A wireless communication system includes a distributed antenna arrangement having a plurality of antenna elements arranged in groups and at least one mobile station including a RAKE reciever for combining received signals produced by the antenna elements. The antenna elements producing the strongest antenna signals are assigned to different groups and the antenna signal produced by the different groups of antenna elements are subjected to preset relative delays enabling the antenna signals to be coherently combined.

Description

  • This invention relates to a wireless communication system and a method of operating a wireless communication system.
  • The invention concerns wireless communication systems having distributed antenna arrangements as may be deployed, for example, to provide coverage in an in-building environment, such as an office environment.

----

Decide whether each statement below agrees with the passage on distributed antenna systems. Answer yes or no for each, and quote the passage's deciding words. 1. The antenna elements producing the strongest signals are placed together in the same group. 2. The signals from the different groups of antenna elements are given preset relative delays so that they can be combined coherently. 3. An office is offered as an example of an environment where such systems might be deployed.

GIVEN INFORMATION:

----

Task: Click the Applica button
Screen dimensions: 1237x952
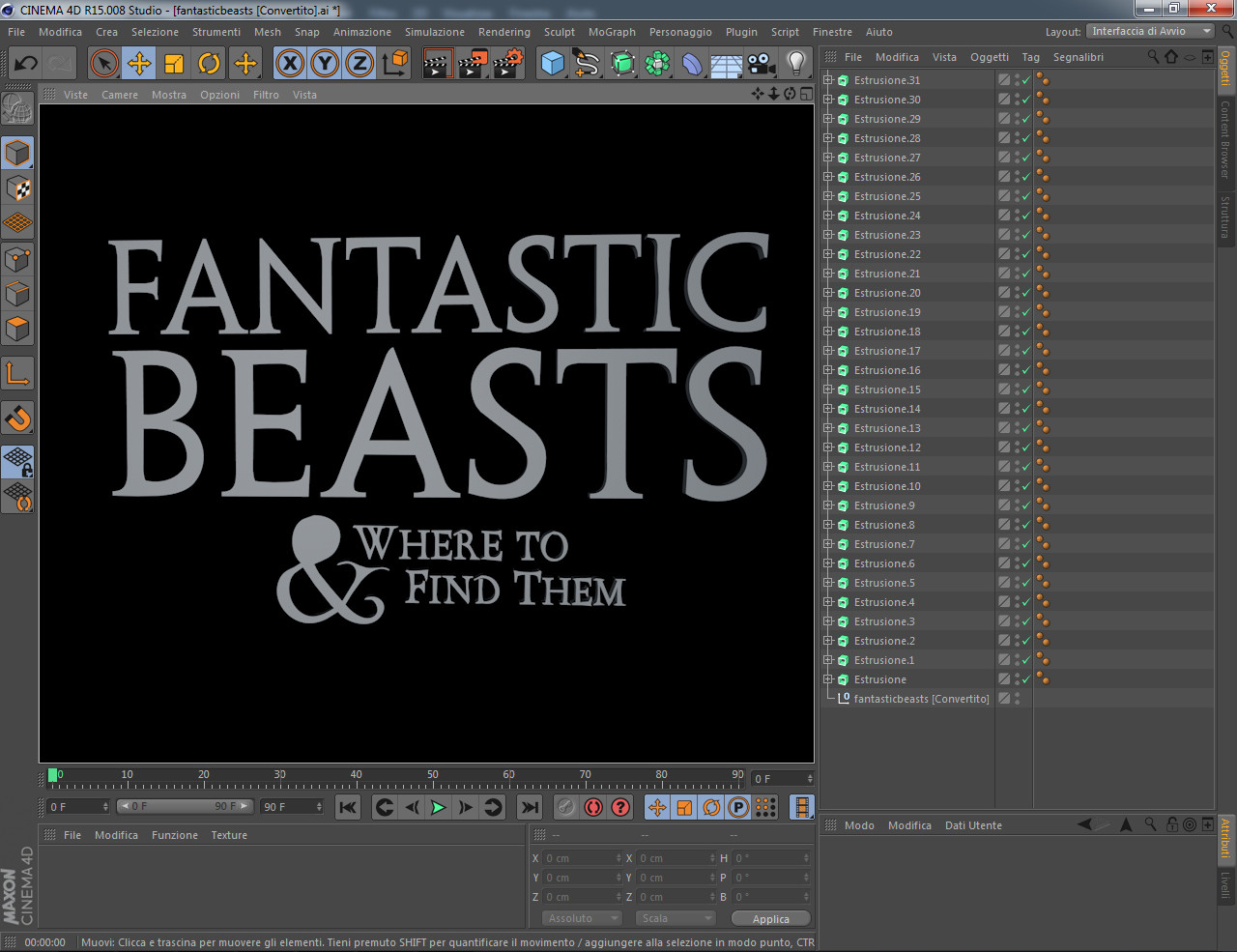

----

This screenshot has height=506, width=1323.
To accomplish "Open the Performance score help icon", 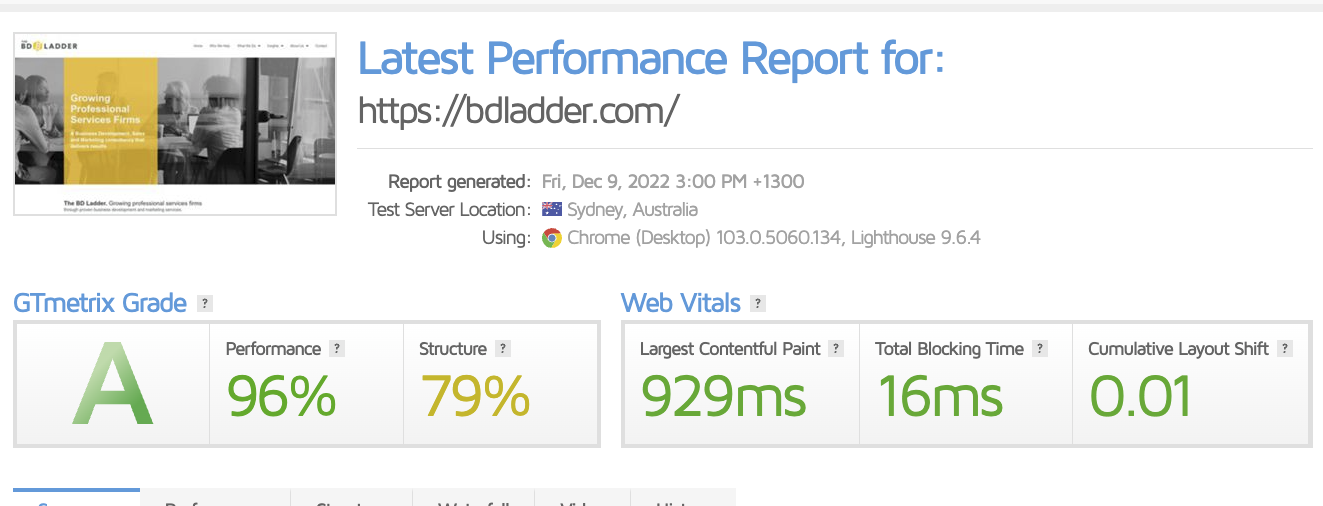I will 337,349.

----

RESPONSE TO THE TASK:
1. No: "The antenna elements producing the strongest antenna signals are assigned to different groups"
2. Yes: "subjected to preset relative delays enabling the antenna signals to be coherently combined"
3. Yes: "in an in-building environment, such as an office environment"